What is variable substitution best thought of categorically? A natural transformation?

106 Views Asked by At

Here is an attempted proof in the category $\textbf{Ass}$ where objects are assertions (in a kind of ordered-and or CNF form - essentially a list of assertions) and morphisms are "proofs" between two.

Now I didn't give a detailed proof, but a human-level proof in this example, by just saying that $(\Bbb{Z}, +)$ is an abelian group. Now I want to take the "axiom" $(\Bbb{Z}, +)$ forms an abelian group and transfer it over to a proof that if $x \in \Bbb{Z}$ then $x + x \in \Bbb{Z}$. So to use that axiom, clearly a variable substitution is required.

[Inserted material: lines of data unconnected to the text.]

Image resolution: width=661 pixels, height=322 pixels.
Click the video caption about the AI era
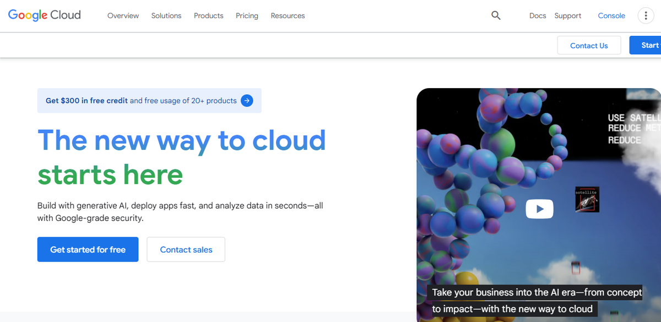[535, 301]
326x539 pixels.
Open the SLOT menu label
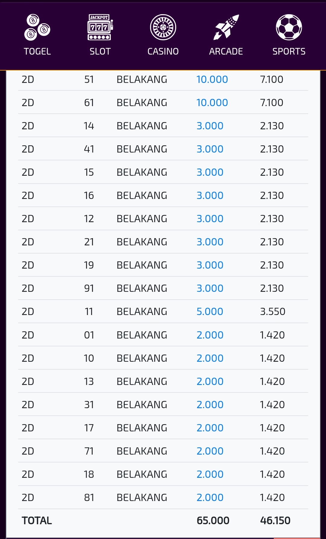(x=100, y=52)
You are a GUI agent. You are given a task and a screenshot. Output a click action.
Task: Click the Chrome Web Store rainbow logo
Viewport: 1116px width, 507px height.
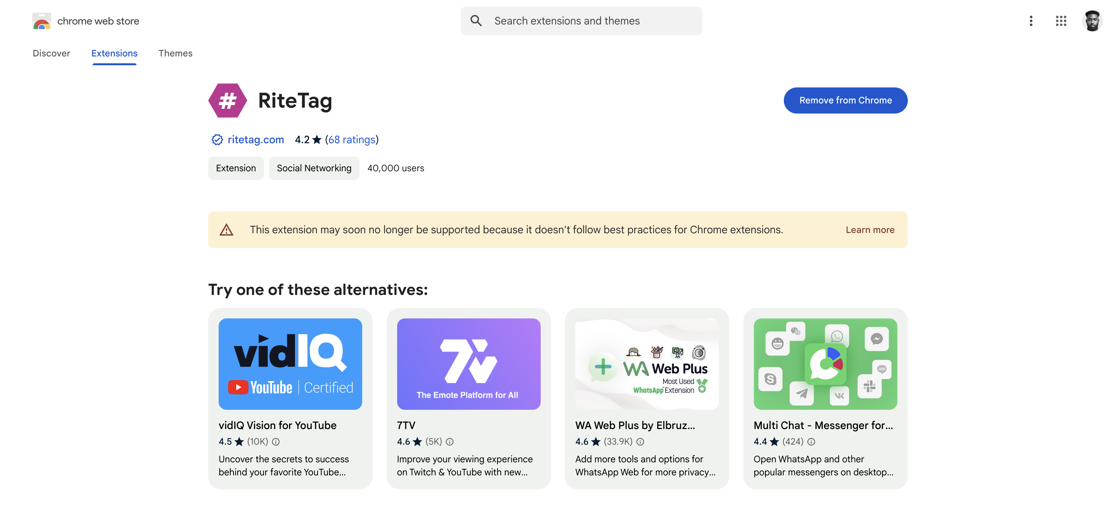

Visual proof that x + x in ZZ

But, in general, how should we treat variable substitution? Here it looks either like a morphism of two morphisms (forming a commuting square), but I could also imagine this as a natural transformation between two functors (or "diagrams") from the category $\bullet \to *$ into $\textbf{Ass}$. So in general, what approach will become more fruitful?

1

There are 1 best solutions below

3
On BEST ANSWER

A Heyting category is a category which can interpret constructive first-order logic with equality. A Boolean category is a Heyting category whose internal first-order logic is classical.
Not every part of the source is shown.